**Your instructions:** Retype, exactly and only, each line from the one containing "Licences (1088, 1392)" to the end of the records below.

**Exercise data:**
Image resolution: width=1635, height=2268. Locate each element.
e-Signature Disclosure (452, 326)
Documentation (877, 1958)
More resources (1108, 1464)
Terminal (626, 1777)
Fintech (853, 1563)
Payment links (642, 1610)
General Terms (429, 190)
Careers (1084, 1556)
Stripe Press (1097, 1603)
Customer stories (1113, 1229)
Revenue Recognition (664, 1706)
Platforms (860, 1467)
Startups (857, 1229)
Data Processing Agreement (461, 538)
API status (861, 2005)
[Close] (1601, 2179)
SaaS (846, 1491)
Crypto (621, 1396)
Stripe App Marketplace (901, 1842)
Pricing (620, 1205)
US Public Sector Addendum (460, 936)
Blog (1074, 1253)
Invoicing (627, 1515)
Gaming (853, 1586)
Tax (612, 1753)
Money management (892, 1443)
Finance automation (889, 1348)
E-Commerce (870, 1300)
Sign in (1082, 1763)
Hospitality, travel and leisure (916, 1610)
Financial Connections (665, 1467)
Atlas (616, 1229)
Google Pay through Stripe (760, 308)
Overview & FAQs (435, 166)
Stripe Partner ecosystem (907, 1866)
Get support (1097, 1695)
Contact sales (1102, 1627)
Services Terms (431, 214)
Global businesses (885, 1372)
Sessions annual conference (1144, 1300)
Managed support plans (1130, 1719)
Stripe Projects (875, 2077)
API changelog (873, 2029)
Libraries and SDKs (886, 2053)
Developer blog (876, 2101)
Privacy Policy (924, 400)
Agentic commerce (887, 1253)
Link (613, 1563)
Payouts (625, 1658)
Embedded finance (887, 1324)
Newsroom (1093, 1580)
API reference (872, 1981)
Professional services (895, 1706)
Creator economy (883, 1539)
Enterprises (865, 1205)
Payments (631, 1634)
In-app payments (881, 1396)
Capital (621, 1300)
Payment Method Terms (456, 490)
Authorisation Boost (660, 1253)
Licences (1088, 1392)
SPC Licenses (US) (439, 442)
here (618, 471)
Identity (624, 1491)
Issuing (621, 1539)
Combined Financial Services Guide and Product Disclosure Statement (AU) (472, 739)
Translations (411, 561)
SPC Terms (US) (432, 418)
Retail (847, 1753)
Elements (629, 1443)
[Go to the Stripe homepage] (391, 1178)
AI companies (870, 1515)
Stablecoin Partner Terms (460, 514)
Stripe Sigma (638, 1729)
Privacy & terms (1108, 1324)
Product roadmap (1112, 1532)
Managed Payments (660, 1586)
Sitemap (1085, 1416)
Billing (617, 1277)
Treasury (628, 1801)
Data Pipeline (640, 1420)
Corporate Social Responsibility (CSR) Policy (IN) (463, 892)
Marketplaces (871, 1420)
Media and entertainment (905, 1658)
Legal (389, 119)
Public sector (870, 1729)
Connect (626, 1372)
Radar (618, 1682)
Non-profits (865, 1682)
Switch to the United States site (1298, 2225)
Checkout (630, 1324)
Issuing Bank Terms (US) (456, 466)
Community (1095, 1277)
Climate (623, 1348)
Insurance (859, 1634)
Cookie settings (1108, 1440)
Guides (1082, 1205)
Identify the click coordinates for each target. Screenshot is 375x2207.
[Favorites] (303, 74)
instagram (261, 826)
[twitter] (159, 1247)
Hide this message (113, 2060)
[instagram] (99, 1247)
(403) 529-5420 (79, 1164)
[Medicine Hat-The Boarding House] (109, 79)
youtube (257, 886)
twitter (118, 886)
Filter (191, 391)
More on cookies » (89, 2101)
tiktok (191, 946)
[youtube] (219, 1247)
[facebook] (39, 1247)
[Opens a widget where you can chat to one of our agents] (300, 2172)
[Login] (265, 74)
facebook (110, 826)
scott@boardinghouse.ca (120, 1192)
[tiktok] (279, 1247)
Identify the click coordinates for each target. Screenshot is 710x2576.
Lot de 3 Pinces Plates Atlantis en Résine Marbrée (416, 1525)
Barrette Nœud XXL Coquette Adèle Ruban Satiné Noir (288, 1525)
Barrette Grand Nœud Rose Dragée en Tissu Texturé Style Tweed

**Result of the exercise:**
Licences (1088, 1392)
SPC Licenses (US) (439, 442)
here (618, 471)
Identity (624, 1491)
Issuing (621, 1539)
Combined Financial Services Guide and Product Disclosure Statement (AU) (472, 739)
Translations (411, 561)
SPC Terms (US) (432, 418)
Retail (847, 1753)
Elements (629, 1443)
[Go to the Stripe homepage] (391, 1178)
AI companies (870, 1515)
Stablecoin Partner Terms (460, 514)
Stripe Sigma (638, 1729)
Privacy & terms (1108, 1324)
Product roadmap (1112, 1532)
Managed Payments (660, 1586)
Sitemap (1085, 1416)
Billing (617, 1277)
Treasury (628, 1801)
Data Pipeline (640, 1420)
Corporate Social Responsibility (CSR) Policy (IN) (463, 892)
Marketplaces (871, 1420)
Media and entertainment (905, 1658)
Legal (389, 119)
Public sector (870, 1729)
Connect (626, 1372)
Radar (618, 1682)
Non-profits (865, 1682)
Switch to the United States site (1298, 2225)
Checkout (630, 1324)
Issuing Bank Terms (US) (456, 466)
Community (1095, 1277)
Climate (623, 1348)
Insurance (859, 1634)
Cookie settings (1108, 1440)
Guides (1082, 1205)
Identify the click coordinates for each target. Screenshot is 375x2207.
[Favorites] (303, 74)
instagram (261, 826)
[twitter] (159, 1247)
Hide this message (113, 2060)
[instagram] (99, 1247)
(403) 529-5420 (79, 1164)
[Medicine Hat-The Boarding House] (109, 79)
youtube (257, 886)
twitter (118, 886)
Filter (191, 391)
More on cookies » (89, 2101)
tiktok (191, 946)
[youtube] (219, 1247)
[facebook] (39, 1247)
[Opens a widget where you can chat to one of our agents] (300, 2172)
[Login] (265, 74)
facebook (110, 826)
scott@boardinghouse.ca (120, 1192)
[tiktok] (279, 1247)
Identify the click coordinates for each target. Screenshot is 710x2576.
Lot de 3 Pinces Plates Atlantis en Résine Marbrée (416, 1525)
Barrette Nœud XXL Coquette Adèle Ruban Satiné Noir (288, 1525)
Barrette Grand Nœud Rose Dragée en Tissu Texturé Style Tweed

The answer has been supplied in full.